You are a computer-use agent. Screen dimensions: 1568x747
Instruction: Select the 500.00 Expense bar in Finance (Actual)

* * *

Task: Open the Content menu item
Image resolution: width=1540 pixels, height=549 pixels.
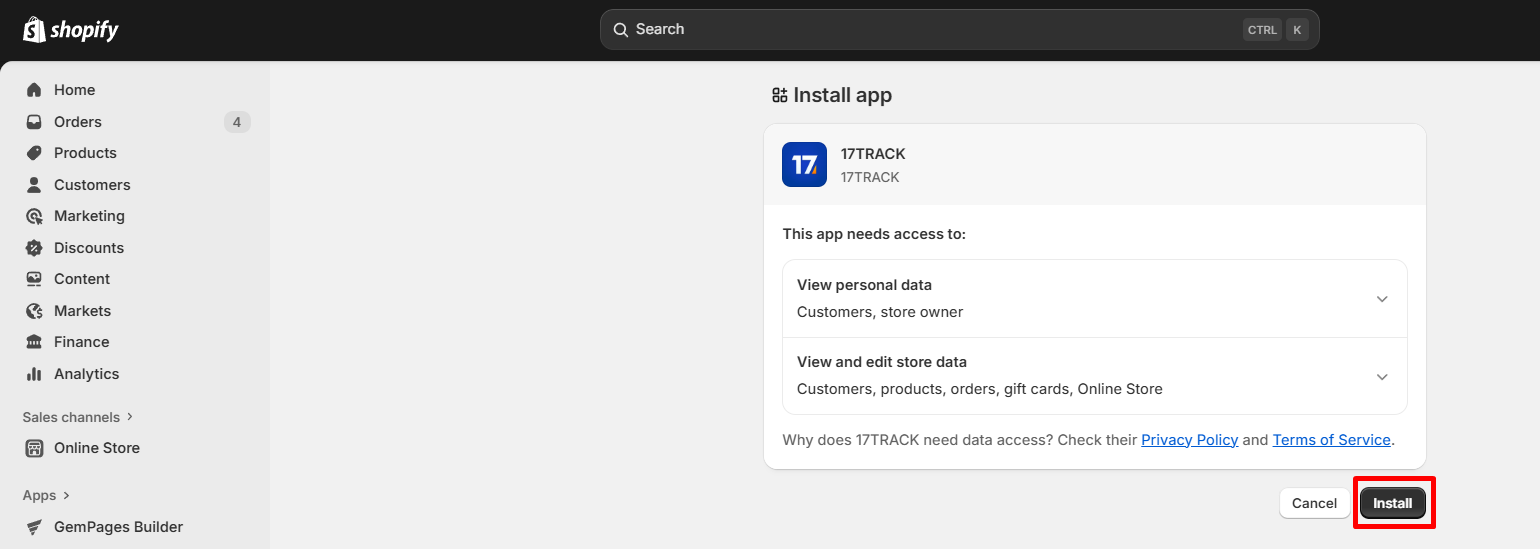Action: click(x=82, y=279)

### Exercise instructions:
Your reply is to repeat, unchanged, the lines above running from the one with "You are a computer-use" up to and including the one with "Instruction: Select the".

### Answer for this exercise:
You are a computer-use agent. Screen dimensions: 1568x747
Instruction: Select the 500.00 Expense bar in Finance (Actual)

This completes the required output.